## Assignment
Word for word, write the records out again, but omit each picture.

—————

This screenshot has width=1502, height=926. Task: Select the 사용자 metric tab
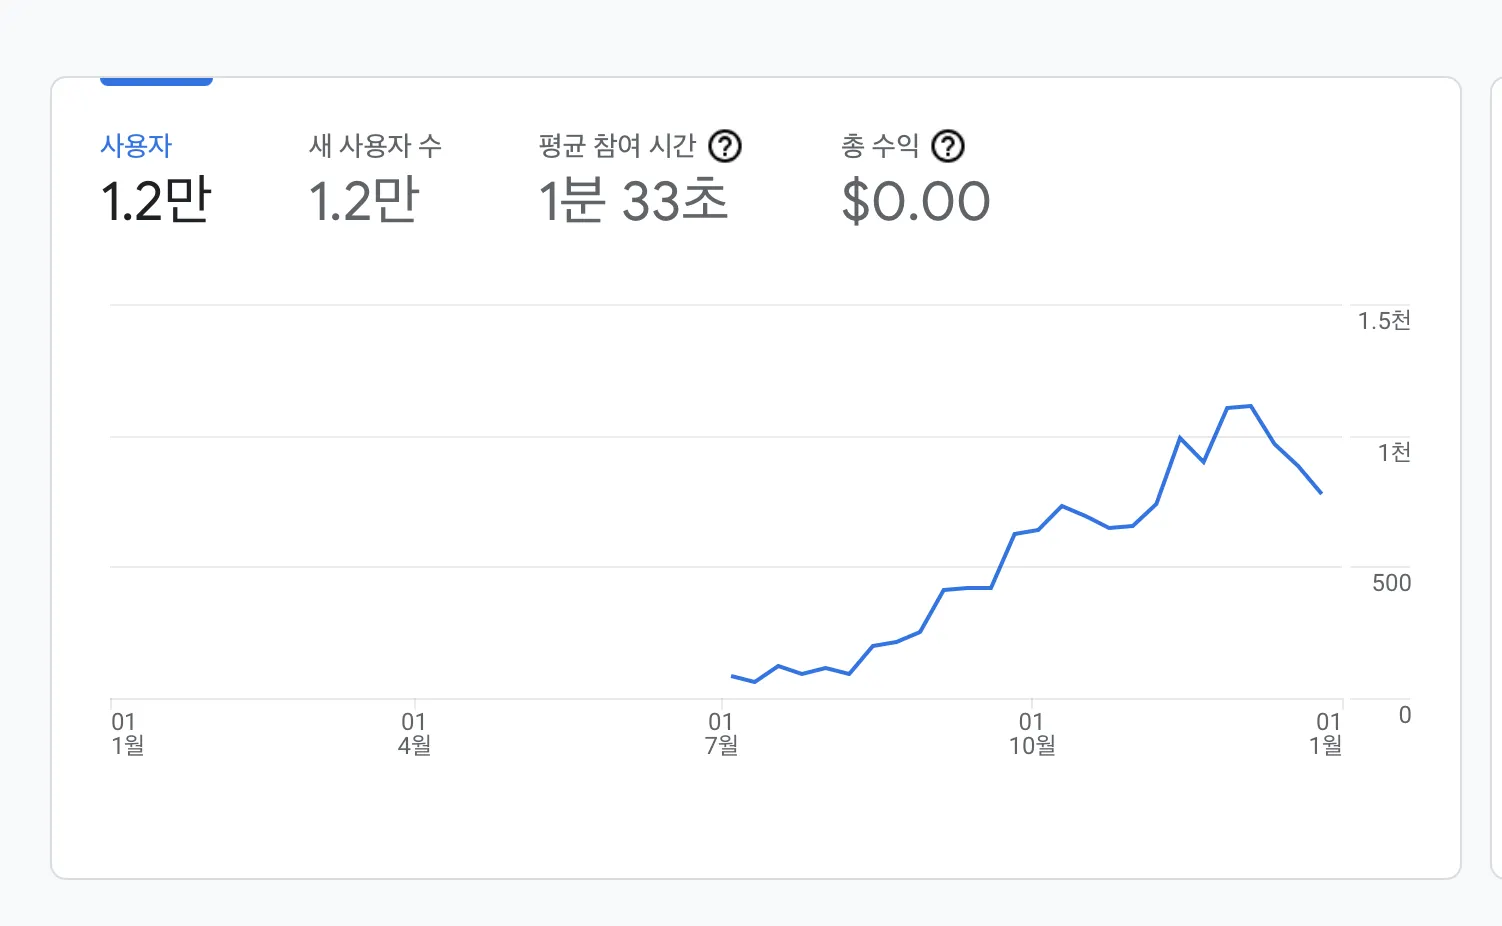click(x=136, y=146)
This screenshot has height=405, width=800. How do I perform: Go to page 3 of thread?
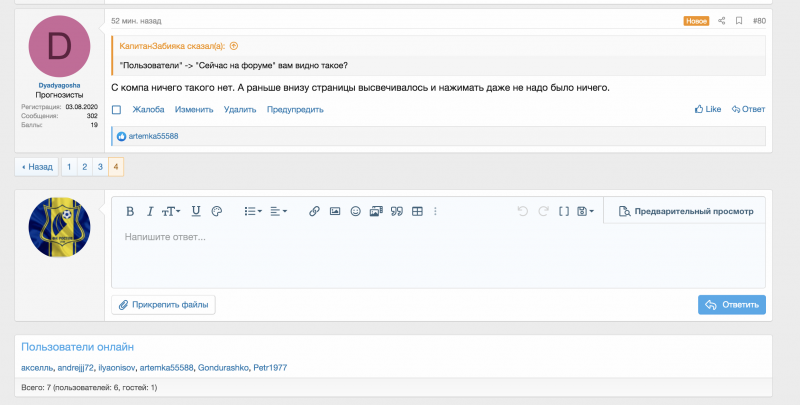pyautogui.click(x=100, y=167)
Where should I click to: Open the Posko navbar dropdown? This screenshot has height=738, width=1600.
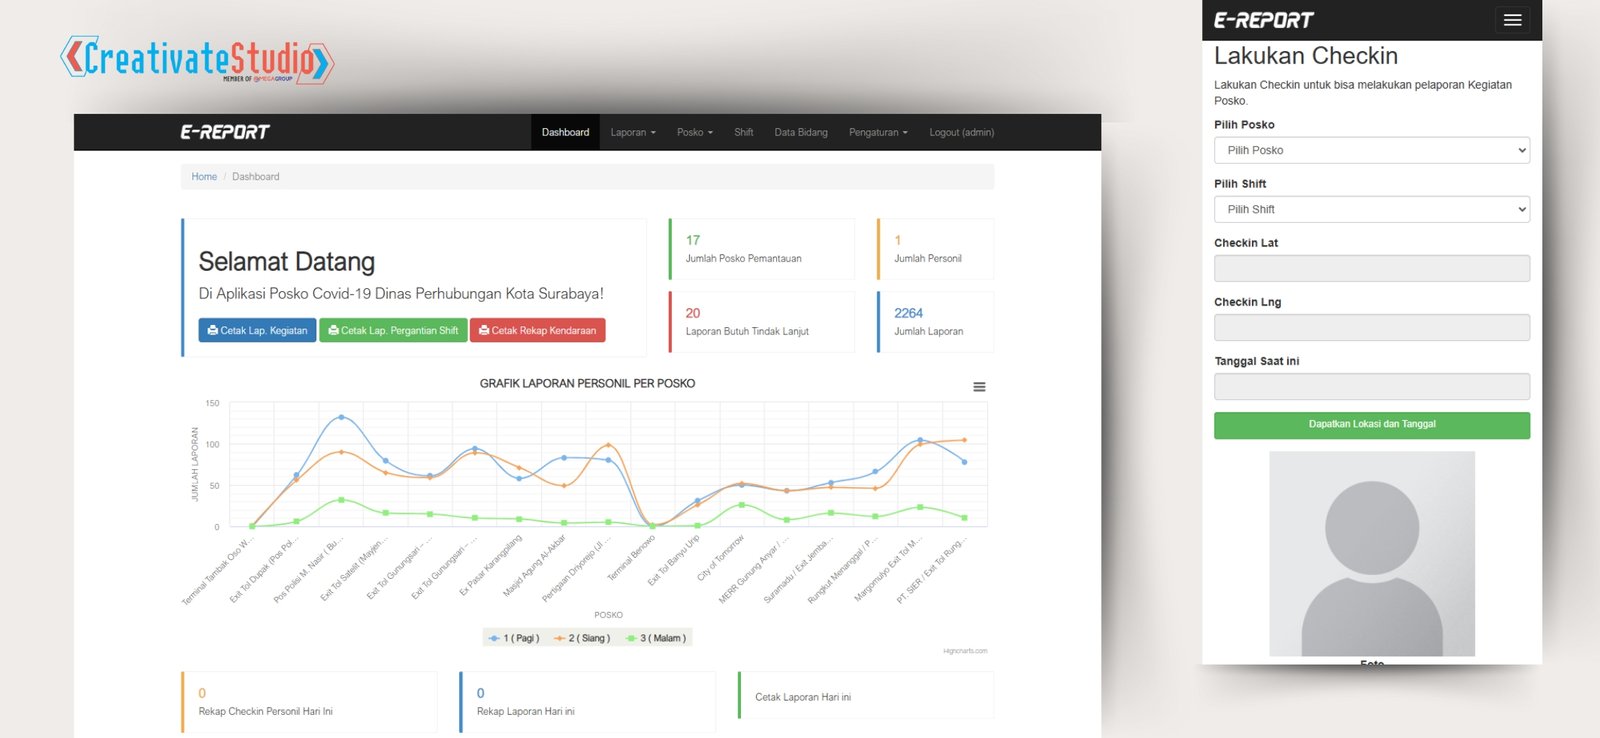point(694,132)
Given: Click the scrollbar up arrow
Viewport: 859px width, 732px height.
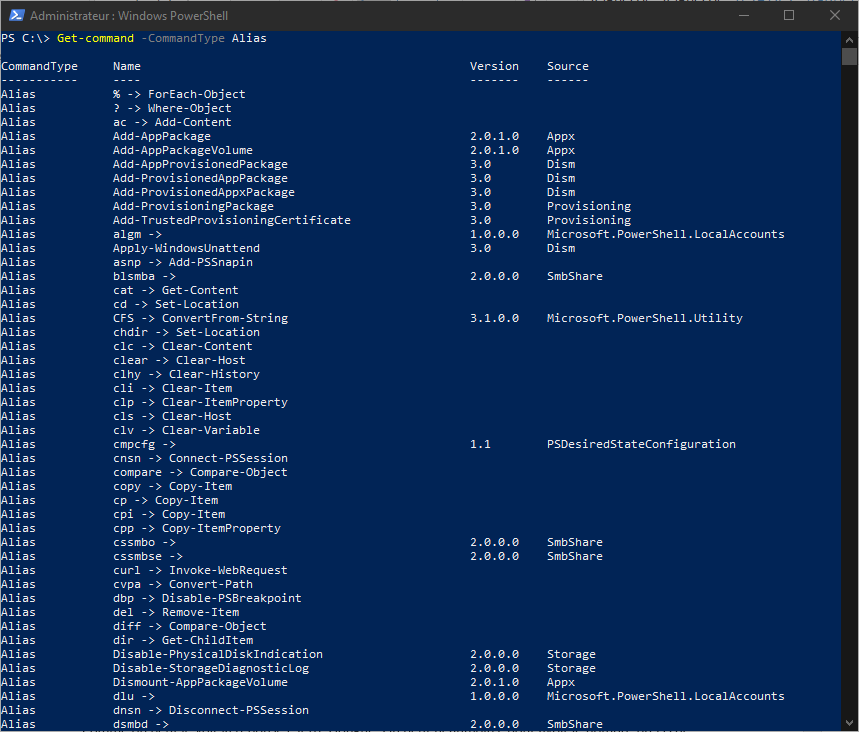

—————

## Problem solution
This screenshot has width=1502, height=926. Task: Select the 사용자 metric tab
click(x=136, y=146)
This screenshot has height=405, width=800. How do I perform: Go to page 3 of thread?
pyautogui.click(x=100, y=167)
Where should I click to: Open the Posko navbar dropdown? This screenshot has height=738, width=1600.
point(694,132)
Given: Click the scrollbar up arrow
Viewport: 859px width, 732px height.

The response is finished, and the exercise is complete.